From Discovery Channel:
Rome’s She-Wolf Younger Than Its City
Rossella Lorenzi, Discovery News
Nov. 22, 2006 — The icon of Rome’s foundation, the Capitoline she-wolf, was crafted in the Middle Ages, not the Antiquities, according to a research into the statue’s bronze-casting technique.
The discovery quashes the long-prevailing belief that the she-wolf was adopted as an icon by the earliest Romans as a symbol for their city.
Recalling the story of a she-wolf which fed Romulus, the legendary founder of Rome, and his twin brother, Remus, after they had been thrown in a basket into the Tiber River, the statue has been always linked to the ancient world.
It was thought to be either the product of an Etruscan workshop in the 5th century B.C. or the masterpiece of the 6th century B.C. Etruscan sculptor Vulca of Veii.
It was believed that the Romans later adopted the wolf since her defiant stance and raised eyebrows seemed to reflect Rome’s liberation from the Etruscan rule.
On the contrary, scholars have long established that the bronze figures of Romulus and Remus were added in the Renaissance, in accordance to the legend of Rome’s foundation.
“Now incontestable proofs tell us that also the she-wolf is not a product of the Antiquities,” Adriano La Regina, former Rome’s archaeological superintendent and professor of Etruscology at Rome’s La Sapienza University, wrote in Italy’s daily “La Repubblica.”
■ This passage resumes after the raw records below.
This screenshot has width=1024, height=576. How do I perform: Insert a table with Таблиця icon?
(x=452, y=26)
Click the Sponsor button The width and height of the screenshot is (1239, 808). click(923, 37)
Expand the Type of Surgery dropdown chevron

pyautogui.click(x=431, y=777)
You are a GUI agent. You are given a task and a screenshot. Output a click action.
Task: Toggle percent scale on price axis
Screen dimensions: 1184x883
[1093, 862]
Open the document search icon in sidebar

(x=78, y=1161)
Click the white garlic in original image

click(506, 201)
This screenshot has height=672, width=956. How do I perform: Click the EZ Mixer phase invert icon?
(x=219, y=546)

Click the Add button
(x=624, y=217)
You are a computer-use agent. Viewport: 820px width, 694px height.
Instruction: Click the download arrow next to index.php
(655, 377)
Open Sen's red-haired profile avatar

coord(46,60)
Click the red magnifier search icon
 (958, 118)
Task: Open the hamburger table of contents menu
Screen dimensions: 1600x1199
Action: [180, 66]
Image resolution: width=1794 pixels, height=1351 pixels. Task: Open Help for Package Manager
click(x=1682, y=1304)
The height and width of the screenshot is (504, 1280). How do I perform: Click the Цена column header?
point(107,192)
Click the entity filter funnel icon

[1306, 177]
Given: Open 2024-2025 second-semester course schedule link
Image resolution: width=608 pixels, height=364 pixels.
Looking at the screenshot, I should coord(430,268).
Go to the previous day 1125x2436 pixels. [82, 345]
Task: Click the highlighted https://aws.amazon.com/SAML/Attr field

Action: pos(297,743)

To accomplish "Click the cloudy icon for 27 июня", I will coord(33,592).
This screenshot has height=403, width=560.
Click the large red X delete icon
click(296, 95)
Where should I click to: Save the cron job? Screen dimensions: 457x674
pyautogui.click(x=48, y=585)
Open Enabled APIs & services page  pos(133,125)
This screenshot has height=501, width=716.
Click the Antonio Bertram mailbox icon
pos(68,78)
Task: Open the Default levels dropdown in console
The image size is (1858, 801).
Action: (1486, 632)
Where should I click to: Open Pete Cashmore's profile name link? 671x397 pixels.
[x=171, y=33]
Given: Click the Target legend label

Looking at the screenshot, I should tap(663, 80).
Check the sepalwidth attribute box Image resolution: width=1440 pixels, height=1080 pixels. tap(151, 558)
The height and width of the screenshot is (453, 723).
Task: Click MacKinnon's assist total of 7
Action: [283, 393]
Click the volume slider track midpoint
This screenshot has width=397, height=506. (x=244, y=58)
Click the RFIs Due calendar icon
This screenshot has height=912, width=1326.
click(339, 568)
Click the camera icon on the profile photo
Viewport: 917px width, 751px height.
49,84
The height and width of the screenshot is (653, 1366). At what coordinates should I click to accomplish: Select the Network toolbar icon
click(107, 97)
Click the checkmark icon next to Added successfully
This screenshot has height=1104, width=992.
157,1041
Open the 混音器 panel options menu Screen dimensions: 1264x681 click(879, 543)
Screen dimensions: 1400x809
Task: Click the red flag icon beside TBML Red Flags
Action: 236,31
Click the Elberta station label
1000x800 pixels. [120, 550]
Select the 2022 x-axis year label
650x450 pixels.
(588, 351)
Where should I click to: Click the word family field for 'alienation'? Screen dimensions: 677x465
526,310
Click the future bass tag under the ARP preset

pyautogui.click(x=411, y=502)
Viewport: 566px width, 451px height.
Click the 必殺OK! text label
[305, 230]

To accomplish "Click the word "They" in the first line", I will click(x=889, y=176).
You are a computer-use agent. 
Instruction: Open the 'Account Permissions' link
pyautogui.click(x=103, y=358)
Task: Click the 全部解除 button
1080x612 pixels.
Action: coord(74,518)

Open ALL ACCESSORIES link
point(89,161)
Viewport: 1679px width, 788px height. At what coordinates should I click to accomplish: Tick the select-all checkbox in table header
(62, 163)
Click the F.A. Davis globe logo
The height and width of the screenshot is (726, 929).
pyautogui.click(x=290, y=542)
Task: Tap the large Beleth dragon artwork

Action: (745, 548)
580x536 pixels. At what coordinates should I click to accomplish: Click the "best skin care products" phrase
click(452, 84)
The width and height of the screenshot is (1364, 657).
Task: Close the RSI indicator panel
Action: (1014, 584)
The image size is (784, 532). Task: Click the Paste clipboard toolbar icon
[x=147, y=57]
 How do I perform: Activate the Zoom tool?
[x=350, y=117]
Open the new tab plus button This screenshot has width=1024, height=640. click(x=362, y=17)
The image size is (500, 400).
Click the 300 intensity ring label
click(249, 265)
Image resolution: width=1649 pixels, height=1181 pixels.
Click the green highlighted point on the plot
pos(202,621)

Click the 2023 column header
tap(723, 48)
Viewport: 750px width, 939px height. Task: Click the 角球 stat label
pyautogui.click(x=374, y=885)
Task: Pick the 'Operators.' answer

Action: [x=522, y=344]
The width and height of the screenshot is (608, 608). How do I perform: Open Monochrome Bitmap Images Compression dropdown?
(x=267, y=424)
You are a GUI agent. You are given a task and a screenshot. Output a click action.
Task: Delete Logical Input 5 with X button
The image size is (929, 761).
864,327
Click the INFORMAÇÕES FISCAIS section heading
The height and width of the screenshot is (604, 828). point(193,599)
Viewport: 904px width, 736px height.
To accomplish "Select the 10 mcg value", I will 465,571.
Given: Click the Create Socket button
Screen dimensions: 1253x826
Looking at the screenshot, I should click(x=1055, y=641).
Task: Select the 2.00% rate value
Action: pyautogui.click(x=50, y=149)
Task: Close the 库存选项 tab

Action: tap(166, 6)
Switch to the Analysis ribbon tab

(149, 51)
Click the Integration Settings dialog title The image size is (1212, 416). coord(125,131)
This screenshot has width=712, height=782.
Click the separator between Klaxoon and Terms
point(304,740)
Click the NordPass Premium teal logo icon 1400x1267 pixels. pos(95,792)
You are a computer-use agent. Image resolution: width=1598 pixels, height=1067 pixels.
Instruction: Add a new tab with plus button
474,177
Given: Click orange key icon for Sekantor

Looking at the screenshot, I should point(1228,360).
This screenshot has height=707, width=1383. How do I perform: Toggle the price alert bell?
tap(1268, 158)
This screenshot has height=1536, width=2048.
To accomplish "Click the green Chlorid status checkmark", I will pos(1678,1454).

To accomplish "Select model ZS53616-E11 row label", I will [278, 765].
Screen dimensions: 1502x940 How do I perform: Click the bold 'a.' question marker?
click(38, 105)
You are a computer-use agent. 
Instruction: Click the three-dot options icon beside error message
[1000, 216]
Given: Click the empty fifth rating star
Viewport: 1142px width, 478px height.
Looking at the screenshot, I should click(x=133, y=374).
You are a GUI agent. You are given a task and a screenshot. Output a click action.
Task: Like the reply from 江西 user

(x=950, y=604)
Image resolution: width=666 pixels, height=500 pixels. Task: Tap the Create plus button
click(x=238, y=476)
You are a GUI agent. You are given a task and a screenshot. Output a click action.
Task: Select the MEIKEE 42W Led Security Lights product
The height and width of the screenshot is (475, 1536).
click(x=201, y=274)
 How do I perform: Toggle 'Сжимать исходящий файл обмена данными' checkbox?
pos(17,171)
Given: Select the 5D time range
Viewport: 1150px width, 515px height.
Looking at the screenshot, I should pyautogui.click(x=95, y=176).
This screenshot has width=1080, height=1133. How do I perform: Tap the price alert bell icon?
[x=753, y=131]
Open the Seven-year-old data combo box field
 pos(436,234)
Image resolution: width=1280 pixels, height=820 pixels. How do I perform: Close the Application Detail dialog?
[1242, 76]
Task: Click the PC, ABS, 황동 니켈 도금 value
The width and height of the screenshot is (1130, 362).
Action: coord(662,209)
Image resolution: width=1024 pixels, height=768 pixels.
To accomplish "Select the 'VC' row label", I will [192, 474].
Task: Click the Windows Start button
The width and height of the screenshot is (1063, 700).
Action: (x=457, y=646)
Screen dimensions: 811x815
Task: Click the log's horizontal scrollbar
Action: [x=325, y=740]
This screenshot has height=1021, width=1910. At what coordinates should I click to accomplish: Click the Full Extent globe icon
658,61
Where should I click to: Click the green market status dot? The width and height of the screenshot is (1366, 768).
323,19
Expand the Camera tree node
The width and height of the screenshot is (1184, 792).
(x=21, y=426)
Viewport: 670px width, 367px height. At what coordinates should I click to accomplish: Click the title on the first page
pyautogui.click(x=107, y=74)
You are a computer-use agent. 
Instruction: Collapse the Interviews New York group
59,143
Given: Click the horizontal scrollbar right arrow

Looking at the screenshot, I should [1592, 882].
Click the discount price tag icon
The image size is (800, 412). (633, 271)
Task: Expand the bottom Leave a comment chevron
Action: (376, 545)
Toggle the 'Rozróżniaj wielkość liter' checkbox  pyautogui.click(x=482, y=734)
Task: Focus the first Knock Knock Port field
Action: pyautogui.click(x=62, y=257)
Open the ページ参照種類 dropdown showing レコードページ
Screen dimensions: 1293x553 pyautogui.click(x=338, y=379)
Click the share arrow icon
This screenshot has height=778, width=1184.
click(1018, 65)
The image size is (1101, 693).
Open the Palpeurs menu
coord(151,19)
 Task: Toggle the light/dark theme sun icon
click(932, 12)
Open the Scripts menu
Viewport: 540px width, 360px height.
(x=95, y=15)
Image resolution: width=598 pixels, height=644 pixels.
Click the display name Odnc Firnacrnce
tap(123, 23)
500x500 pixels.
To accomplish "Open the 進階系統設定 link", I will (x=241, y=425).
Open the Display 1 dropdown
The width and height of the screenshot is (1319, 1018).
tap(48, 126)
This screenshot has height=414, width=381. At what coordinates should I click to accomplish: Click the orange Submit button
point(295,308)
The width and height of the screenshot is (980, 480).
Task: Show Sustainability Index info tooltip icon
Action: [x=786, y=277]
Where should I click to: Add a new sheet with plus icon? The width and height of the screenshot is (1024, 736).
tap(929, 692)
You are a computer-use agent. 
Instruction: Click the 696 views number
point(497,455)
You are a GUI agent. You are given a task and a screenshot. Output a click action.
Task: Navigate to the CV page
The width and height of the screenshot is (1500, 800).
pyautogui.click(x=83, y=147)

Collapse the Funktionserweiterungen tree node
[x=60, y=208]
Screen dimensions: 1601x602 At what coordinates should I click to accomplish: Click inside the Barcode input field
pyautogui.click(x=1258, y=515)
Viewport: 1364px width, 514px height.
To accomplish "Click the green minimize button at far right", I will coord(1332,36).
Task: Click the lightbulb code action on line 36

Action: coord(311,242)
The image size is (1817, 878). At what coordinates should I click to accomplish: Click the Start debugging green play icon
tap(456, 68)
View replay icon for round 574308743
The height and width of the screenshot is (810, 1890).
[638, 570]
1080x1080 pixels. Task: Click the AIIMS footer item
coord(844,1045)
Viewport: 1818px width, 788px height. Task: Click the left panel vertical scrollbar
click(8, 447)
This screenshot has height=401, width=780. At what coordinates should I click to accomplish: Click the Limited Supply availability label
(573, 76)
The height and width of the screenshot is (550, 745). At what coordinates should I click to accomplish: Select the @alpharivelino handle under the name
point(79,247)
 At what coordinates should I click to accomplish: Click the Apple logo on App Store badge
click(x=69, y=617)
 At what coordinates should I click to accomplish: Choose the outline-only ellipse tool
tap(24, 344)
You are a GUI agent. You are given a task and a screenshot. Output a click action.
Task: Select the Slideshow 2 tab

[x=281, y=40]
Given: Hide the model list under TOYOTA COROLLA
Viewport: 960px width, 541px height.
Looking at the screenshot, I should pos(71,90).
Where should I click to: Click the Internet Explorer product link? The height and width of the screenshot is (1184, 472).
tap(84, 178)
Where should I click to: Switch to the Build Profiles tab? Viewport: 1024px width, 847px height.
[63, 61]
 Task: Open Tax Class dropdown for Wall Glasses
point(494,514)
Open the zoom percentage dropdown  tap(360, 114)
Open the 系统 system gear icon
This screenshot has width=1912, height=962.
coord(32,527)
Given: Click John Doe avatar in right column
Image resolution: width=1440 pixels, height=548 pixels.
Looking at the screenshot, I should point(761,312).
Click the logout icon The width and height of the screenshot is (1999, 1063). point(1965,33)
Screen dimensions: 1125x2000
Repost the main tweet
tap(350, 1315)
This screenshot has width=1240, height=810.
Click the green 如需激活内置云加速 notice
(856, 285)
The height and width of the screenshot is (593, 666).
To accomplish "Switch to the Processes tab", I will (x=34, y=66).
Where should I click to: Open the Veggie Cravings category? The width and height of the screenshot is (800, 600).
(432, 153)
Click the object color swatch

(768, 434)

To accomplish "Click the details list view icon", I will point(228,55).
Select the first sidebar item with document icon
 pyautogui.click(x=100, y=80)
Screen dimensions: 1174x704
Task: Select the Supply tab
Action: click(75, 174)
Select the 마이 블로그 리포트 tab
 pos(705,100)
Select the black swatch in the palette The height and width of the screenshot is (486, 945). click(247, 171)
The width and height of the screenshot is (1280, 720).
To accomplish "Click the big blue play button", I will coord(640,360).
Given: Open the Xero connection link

According to La Regina, analysis carried out by restorer Anna Maria Carruba during the 1997 restoration of the bronze statue showed that the she-wolf was cast as a single unit.
This technique was typically used in the Middle Ages.
Eternal city reveals new layers during metro dig
Fri Dec 1, 2006 1:25PM ET
By Phil Stewart
ROME (Reuters) – Raffaela La Pasta is not sure but thinks that the still half-buried skeleton she is unearthing in downtown Rome is female, and at least 1,600-years-old.
A leg-bone is sticking up through the dirt and the outline of the skull is just visible, even in this pit 8 meters (26 feet) below the surface of the city.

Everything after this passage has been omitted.